Les dossiers adressés aux CRRMP, au titre du 3° alinéa de l’article L. 461-1, sont ceux pour lesquels le titre du tableau et les critères de désignation des maladies sont respectés, mais pour lesquels une ou plusieurs conditions tenant au délai de prise en charge, à la durée d’exposition ou à la limite limitative des travaux ne sont pas remplies.

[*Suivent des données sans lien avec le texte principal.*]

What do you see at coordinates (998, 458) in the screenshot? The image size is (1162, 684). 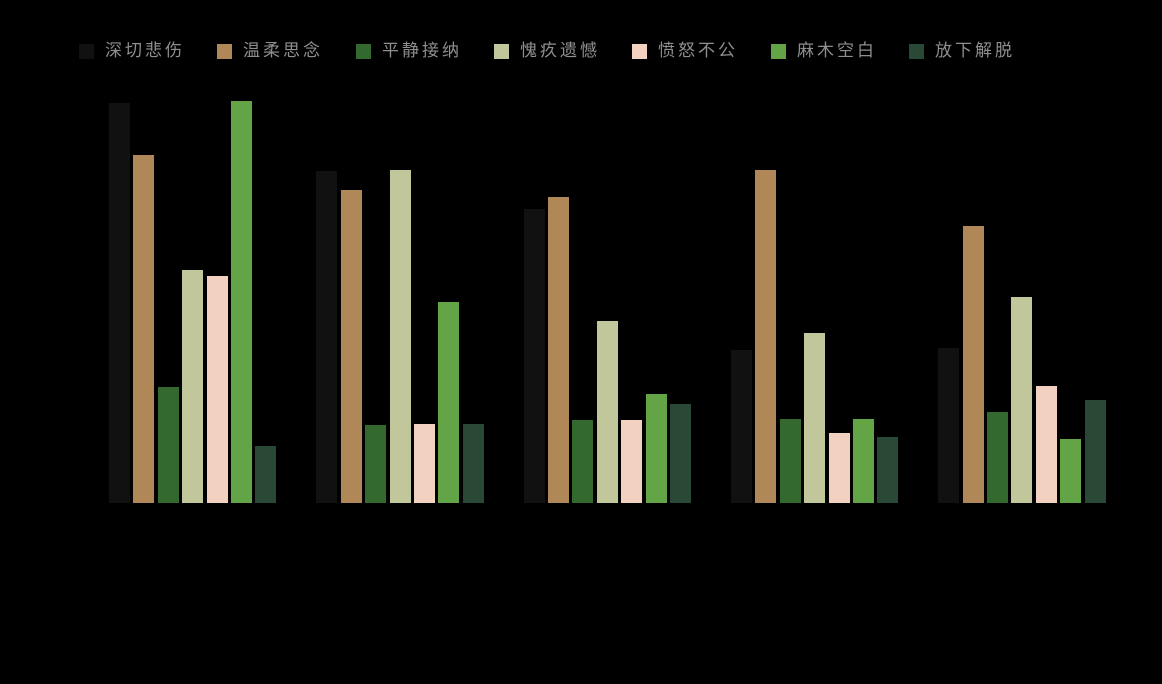 I see `bar-group5-平静接纳` at bounding box center [998, 458].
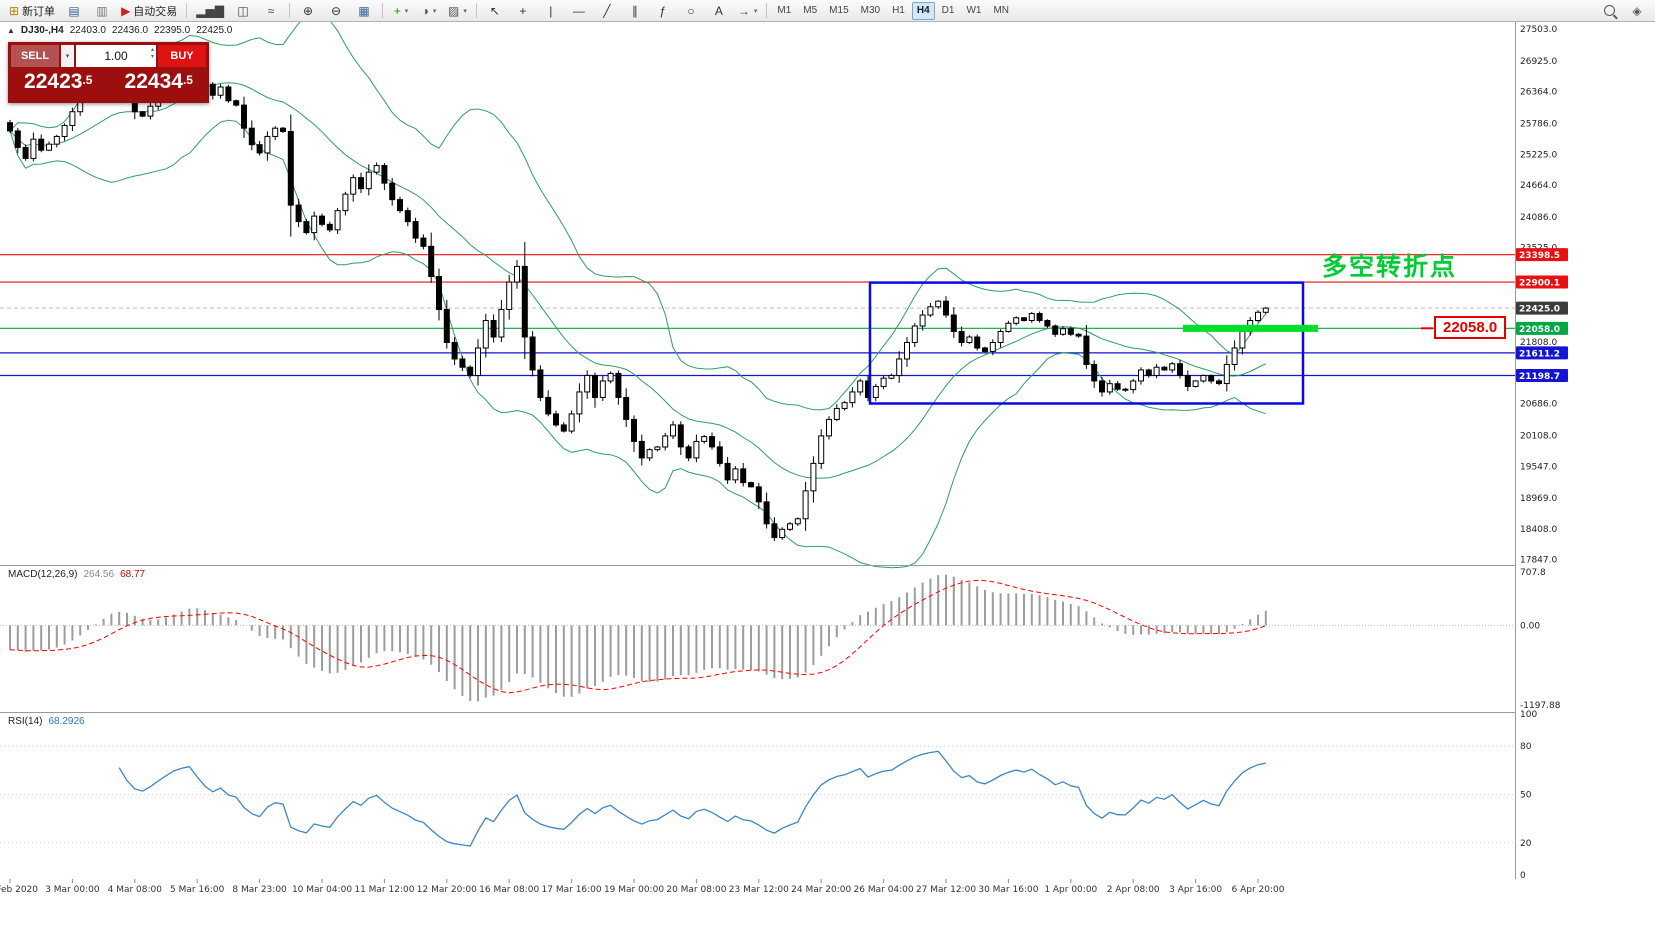 This screenshot has width=1655, height=945. I want to click on time-label: 3 Apr 16:00, so click(1196, 890).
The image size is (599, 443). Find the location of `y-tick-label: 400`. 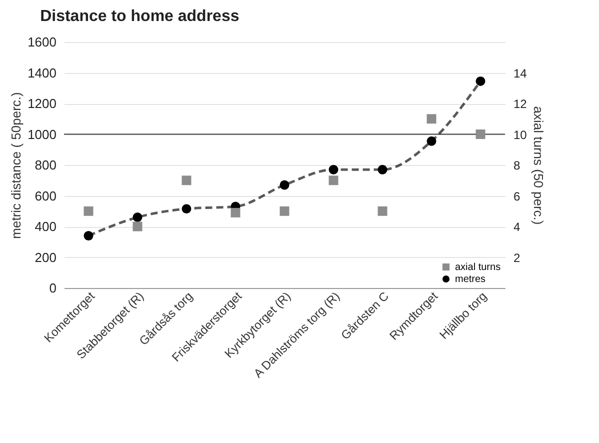

y-tick-label: 400 is located at coordinates (45, 226).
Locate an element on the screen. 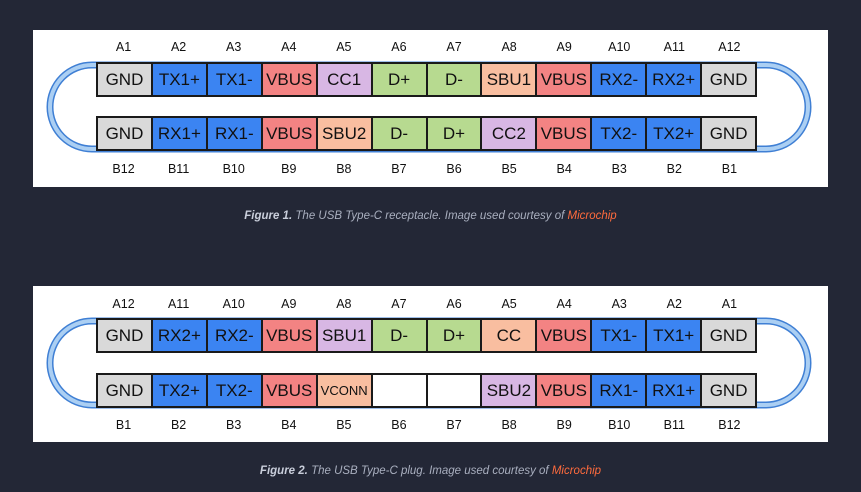 The image size is (861, 492). pin-cell: CC2 is located at coordinates (508, 134).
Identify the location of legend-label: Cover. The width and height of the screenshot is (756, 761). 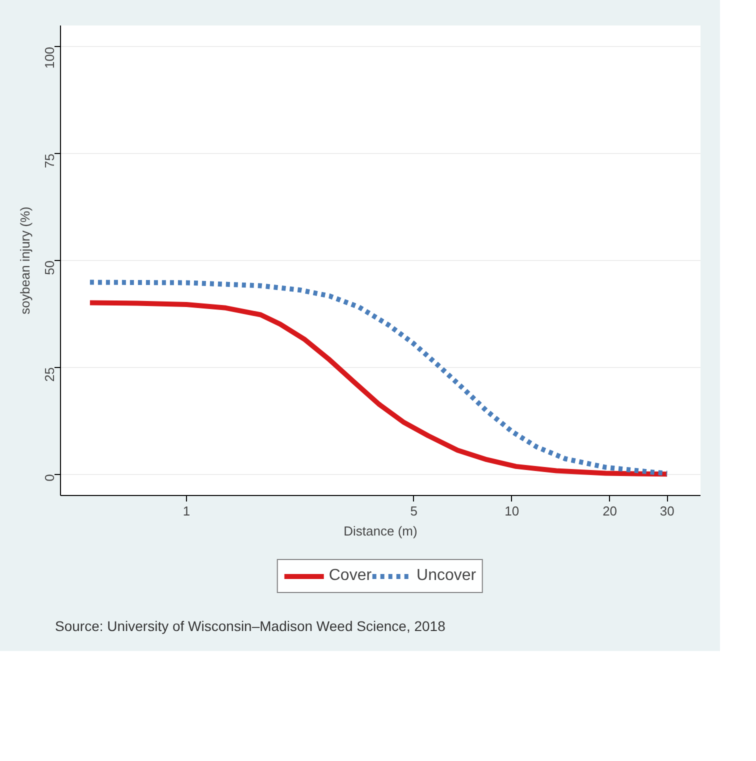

Dans votre dossier, le problème est que les critères de désignation de la maladie ne sont pas respectés (déficit d’au moins 35 db).
De toute manière pour constituer ce dossier, il vous faut notamment « un avis motivé du médecin du travail », donc c’est une raison supplémentaire de le rencontrer.
Le médecin de l’assurance maladie a sur ce point raison, et l’argument de la Carsat est uniquement administratif et général et ne tient pas compte de votre cas médical spécifique et des critères de votre maladie vis-à-vis de sa reconnaissance comme maladie professionnelle et ne correspond donc pas à la réalité objective de votre dossier.
En résumé, il me paraît que la maladie professionnelle sur les bases que vous donnez concernant le tableau 42 ne sera pas retenue.
Mais, je vous indiquai au début de ce mail que la question générale de départ anticipé à la retraite, au-delà de cette question de maladie professionnelle, est plus complexe et qu’il vous faut l’étudier de manière complémentaire (notion d’inaptitude au travail par exemple, avec une étude précise des droits contingents).
Je comprends devant « l’usure au travail » que l’on éprouve le désir d’un départ anticipé. Mais les textes de droit sont implacables concernant la législation des maladies professionnelles. J’espère que cette longue réponse vous a éclairé, même si elle n’apporte pas une issue positive à votre problème personnel.